(Stored data entries)
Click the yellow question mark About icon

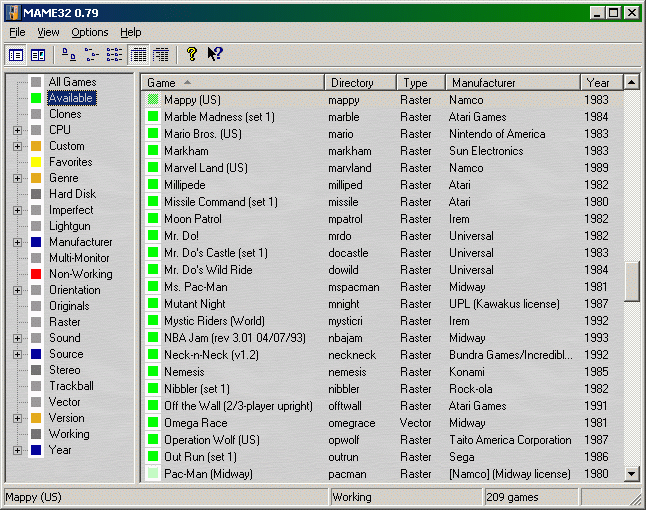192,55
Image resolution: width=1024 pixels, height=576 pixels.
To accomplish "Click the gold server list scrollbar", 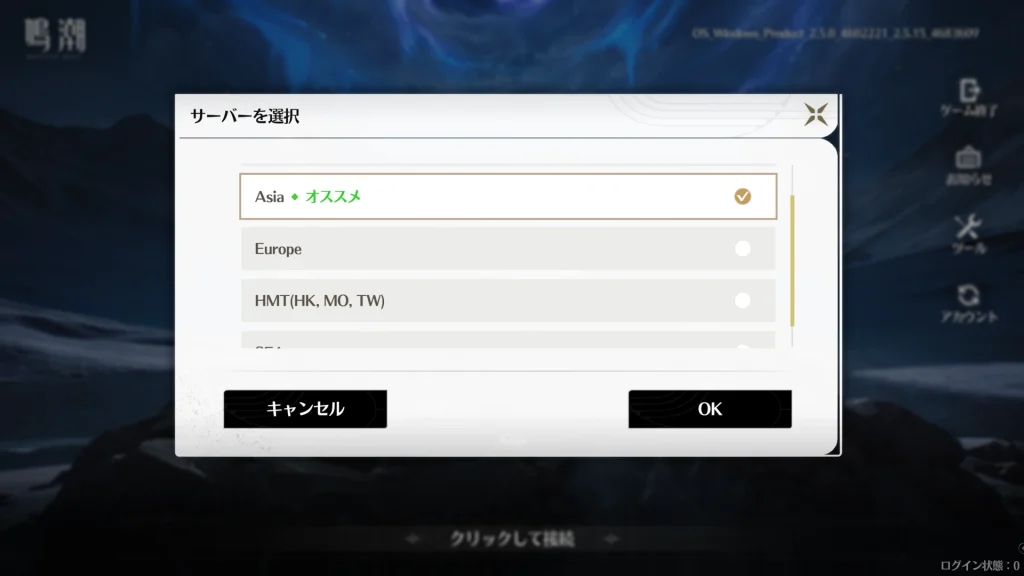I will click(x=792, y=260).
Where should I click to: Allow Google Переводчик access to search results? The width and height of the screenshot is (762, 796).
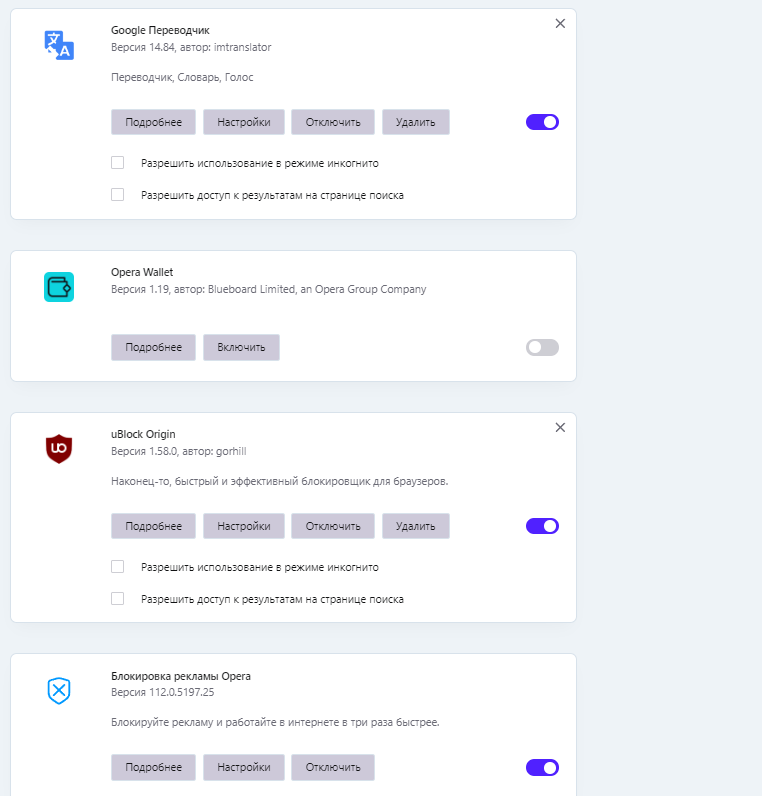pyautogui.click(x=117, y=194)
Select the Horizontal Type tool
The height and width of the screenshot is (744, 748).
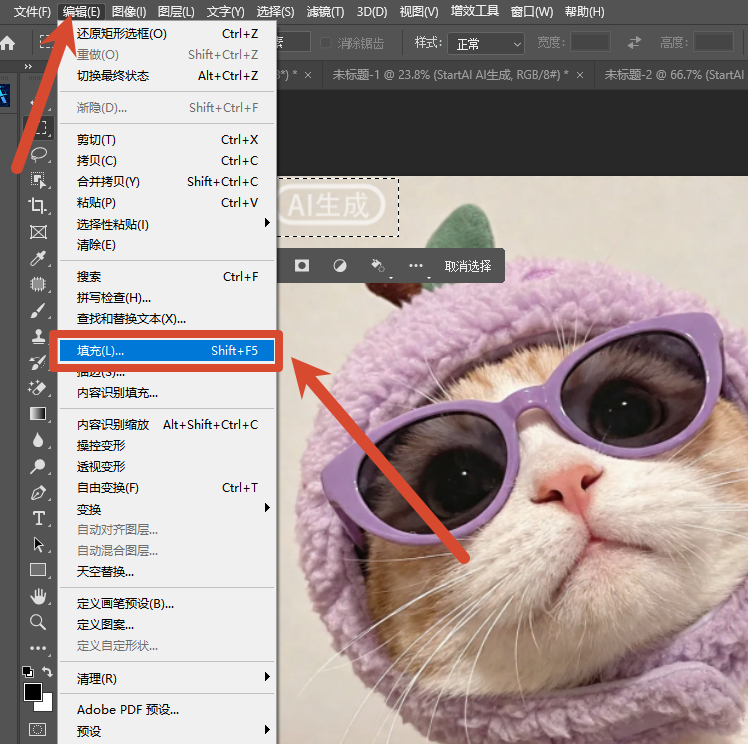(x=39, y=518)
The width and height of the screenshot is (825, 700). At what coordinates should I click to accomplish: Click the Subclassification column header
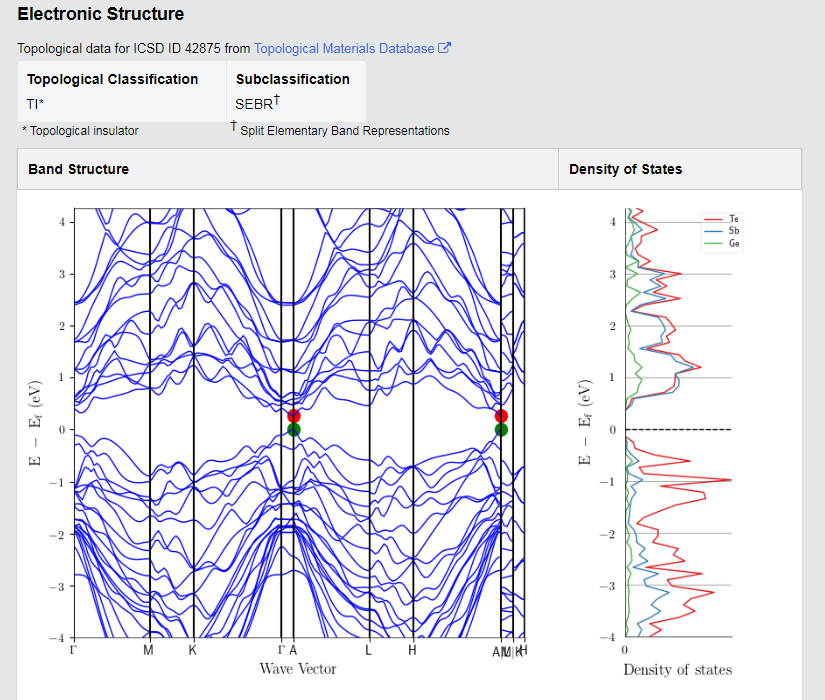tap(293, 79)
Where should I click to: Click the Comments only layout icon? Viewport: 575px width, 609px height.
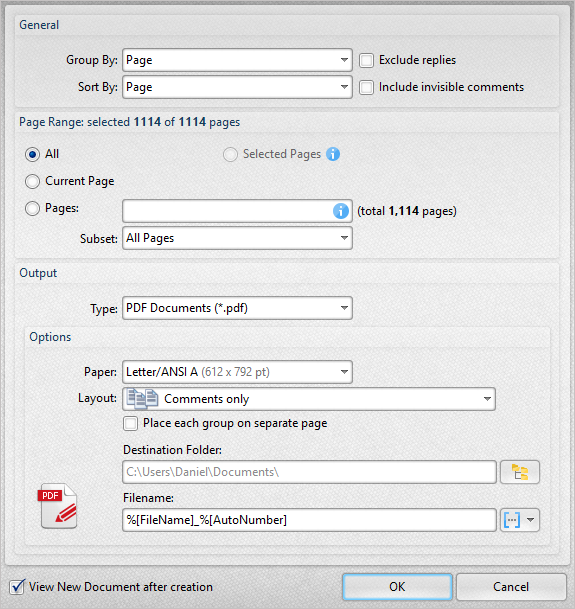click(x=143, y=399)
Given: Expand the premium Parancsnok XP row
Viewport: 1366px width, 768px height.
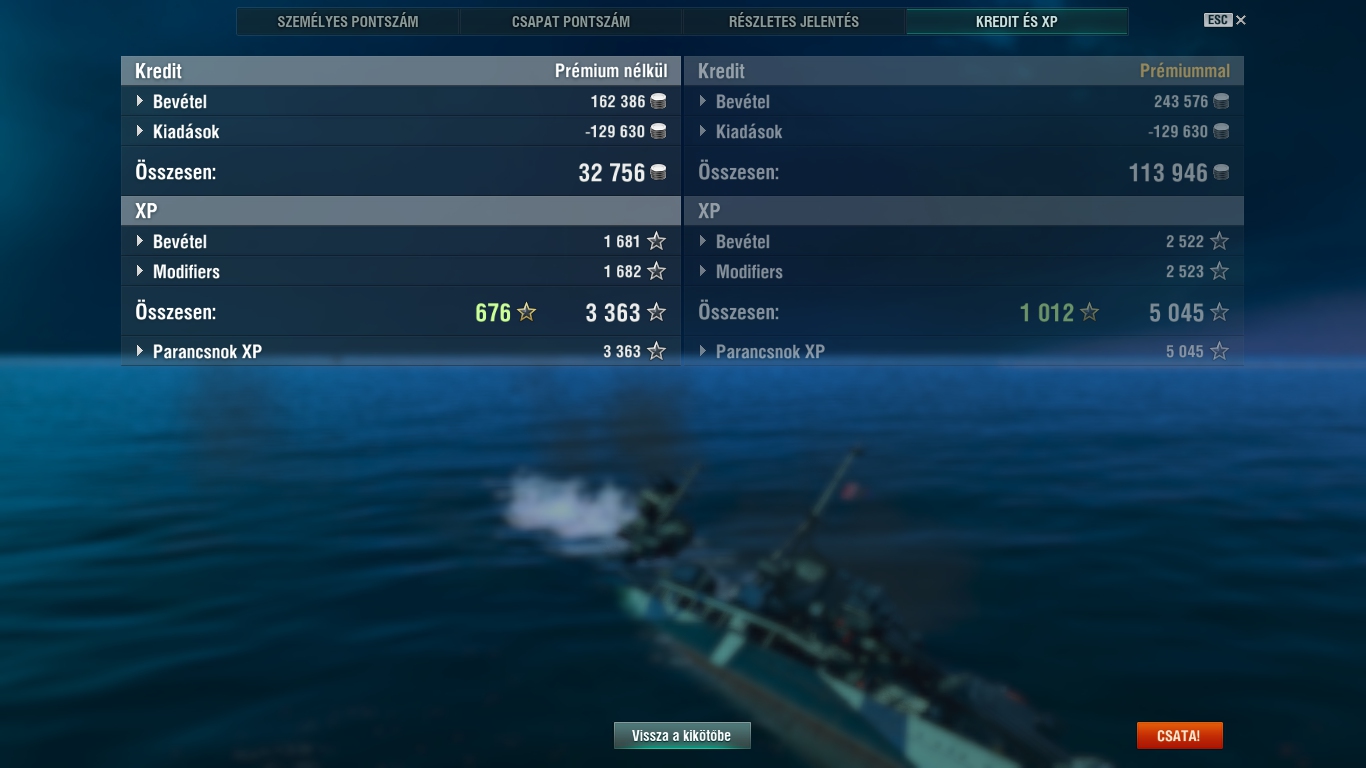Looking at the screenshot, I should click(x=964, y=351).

> [TASK INSTRUCTIONS]: Repeat exactly the lines above, starting at the one that contains "The height and" and stopping at the last line of the entries, and leave out the pictures.

> [RESPONSE BELOW]:
The height and width of the screenshot is (744, 748).
(x=39, y=518)
The width and height of the screenshot is (825, 700). At what coordinates should I click to accomplish: Click the Subclassification column header
tap(293, 79)
Where should I click to: Click the Comments only layout icon? Viewport: 575px width, 609px height.
click(x=143, y=399)
Given: Expand the premium Parancsnok XP row
Viewport: 1366px width, 768px height.
Looking at the screenshot, I should click(x=964, y=351).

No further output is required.